— EXERCISE OBJECTIVE —
Rewrite the items between the lines holding "The height and width of the screenshot is (510, 702)." and "center [92, 588].", inclusive, replacing "Find the location of a particular element" with "Locate a particular element" and leaving everything else unchanged.

— DATA TO EXAMINE —
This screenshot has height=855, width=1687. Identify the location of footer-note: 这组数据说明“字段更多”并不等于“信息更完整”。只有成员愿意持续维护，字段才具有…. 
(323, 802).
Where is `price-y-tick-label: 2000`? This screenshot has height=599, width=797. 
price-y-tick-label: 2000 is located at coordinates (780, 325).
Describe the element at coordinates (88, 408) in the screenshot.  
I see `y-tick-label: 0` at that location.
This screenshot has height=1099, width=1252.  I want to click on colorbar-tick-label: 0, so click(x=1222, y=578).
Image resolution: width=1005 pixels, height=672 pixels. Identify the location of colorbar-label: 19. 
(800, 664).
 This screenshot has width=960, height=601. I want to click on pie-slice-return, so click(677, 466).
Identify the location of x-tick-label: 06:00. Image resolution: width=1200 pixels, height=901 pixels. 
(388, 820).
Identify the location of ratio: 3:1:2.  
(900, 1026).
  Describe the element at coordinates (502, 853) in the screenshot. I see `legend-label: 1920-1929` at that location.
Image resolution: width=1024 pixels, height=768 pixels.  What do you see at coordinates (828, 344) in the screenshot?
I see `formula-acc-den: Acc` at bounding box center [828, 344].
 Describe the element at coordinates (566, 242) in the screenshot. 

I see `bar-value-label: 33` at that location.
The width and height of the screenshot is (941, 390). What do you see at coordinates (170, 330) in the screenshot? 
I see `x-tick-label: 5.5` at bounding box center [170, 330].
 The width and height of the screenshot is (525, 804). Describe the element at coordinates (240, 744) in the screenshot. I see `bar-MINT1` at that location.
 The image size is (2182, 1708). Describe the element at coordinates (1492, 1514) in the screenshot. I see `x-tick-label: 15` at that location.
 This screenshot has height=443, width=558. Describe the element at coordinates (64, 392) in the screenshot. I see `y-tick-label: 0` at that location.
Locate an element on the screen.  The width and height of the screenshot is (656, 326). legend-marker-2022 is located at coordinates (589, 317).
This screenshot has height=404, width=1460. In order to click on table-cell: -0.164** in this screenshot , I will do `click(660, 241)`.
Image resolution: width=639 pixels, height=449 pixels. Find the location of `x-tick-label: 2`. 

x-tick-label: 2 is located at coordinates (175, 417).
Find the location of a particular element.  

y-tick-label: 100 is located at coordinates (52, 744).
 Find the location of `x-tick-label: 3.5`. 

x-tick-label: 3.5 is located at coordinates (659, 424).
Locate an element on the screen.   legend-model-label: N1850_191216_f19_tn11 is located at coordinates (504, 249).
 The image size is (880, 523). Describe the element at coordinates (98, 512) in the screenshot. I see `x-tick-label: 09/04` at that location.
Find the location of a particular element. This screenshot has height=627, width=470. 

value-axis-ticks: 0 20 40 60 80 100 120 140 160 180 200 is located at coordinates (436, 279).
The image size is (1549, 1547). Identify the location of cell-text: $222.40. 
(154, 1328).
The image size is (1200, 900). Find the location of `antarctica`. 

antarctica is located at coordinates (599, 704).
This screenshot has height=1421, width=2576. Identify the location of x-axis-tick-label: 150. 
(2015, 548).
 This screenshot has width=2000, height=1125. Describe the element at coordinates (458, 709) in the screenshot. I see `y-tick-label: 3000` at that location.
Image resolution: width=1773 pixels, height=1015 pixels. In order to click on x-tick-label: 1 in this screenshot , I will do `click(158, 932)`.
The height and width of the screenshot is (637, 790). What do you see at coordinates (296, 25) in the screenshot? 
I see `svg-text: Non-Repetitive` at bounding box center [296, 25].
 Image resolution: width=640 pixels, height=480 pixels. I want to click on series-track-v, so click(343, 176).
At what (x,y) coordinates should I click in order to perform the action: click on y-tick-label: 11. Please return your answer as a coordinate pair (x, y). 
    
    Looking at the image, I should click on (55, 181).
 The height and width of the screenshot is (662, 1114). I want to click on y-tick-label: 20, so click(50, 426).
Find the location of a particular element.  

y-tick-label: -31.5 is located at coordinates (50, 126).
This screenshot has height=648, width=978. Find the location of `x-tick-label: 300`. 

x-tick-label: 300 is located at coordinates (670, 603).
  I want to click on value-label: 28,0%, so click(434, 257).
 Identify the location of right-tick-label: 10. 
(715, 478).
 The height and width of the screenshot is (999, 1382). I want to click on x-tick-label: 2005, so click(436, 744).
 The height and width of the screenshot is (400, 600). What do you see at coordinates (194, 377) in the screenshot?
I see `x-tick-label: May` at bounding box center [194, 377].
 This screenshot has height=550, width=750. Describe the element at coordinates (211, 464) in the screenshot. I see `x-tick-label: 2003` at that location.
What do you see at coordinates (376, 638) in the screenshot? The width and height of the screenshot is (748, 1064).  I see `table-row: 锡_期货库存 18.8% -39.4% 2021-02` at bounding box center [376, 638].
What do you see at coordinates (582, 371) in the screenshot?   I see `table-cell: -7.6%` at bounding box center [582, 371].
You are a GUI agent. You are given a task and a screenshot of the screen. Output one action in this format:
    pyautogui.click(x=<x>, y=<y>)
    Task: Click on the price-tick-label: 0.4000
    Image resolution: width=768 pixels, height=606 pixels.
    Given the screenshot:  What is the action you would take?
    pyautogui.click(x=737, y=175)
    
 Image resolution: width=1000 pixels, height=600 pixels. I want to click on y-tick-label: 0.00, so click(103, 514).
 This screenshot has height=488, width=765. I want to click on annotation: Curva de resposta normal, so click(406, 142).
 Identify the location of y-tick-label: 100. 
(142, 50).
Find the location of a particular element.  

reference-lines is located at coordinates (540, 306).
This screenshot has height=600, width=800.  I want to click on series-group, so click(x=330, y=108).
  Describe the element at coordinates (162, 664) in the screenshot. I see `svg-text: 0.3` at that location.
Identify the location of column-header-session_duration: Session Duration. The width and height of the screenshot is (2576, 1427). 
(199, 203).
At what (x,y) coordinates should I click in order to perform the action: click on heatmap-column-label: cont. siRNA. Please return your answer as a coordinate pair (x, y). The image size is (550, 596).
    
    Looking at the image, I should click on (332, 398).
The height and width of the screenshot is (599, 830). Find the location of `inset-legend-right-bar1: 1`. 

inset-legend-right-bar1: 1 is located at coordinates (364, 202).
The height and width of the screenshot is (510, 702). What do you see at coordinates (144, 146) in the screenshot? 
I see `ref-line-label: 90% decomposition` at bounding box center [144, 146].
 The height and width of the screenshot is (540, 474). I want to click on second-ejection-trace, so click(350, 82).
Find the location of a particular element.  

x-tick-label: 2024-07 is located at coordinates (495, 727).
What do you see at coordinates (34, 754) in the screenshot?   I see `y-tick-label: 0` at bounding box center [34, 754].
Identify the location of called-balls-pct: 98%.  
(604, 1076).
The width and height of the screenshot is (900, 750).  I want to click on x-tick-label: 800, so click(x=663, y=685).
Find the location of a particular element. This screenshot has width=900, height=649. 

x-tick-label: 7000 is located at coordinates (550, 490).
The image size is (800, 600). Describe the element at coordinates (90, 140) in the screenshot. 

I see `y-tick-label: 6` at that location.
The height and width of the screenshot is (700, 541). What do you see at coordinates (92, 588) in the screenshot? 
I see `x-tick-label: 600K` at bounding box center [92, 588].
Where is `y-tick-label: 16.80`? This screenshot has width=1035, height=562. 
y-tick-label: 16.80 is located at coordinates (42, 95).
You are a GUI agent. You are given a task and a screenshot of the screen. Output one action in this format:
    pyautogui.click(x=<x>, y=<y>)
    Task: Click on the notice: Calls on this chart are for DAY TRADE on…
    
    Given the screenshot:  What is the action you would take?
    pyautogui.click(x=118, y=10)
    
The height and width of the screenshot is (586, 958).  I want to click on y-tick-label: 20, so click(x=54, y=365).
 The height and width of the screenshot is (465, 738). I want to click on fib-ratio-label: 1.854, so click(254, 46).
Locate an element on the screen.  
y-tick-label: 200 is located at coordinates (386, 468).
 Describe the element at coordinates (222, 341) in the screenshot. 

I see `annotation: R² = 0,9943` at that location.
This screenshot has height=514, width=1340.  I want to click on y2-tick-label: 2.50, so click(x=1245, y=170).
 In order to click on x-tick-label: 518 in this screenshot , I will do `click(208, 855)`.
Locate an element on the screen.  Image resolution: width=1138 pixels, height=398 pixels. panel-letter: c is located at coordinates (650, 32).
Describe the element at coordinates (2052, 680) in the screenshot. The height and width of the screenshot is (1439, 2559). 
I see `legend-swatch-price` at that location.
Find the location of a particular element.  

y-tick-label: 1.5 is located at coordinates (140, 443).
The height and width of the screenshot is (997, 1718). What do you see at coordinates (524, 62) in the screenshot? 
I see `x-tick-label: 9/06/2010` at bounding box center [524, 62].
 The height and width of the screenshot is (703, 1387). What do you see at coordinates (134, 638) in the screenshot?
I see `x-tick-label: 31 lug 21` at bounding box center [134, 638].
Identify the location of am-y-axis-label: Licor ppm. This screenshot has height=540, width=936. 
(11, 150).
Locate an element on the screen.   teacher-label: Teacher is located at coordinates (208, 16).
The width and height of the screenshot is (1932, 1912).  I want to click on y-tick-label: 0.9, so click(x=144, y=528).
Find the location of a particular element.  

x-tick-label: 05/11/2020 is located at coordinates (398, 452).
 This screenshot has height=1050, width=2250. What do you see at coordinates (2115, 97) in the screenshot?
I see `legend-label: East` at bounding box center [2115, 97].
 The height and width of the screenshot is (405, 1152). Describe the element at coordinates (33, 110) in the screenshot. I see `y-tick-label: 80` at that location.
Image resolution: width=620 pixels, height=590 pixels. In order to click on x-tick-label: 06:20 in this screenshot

— RESPONSE —
The height and width of the screenshot is (510, 702). What do you see at coordinates (144, 146) in the screenshot? 
I see `ref-line-label: 90% decomposition` at bounding box center [144, 146].
 The height and width of the screenshot is (540, 474). I want to click on second-ejection-trace, so click(350, 82).
Locate a particular element.  

x-tick-label: 2024-07 is located at coordinates (495, 727).
What do you see at coordinates (34, 754) in the screenshot?   I see `y-tick-label: 0` at bounding box center [34, 754].
Identify the location of called-balls-pct: 98%.  
(604, 1076).
The width and height of the screenshot is (900, 750).  I want to click on x-tick-label: 800, so click(x=663, y=685).
Locate a particular element. This screenshot has width=900, height=649. 

x-tick-label: 7000 is located at coordinates (550, 490).
The image size is (800, 600). Describe the element at coordinates (90, 140) in the screenshot. 

I see `y-tick-label: 6` at that location.
The height and width of the screenshot is (700, 541). What do you see at coordinates (92, 588) in the screenshot? 
I see `x-tick-label: 600K` at bounding box center [92, 588].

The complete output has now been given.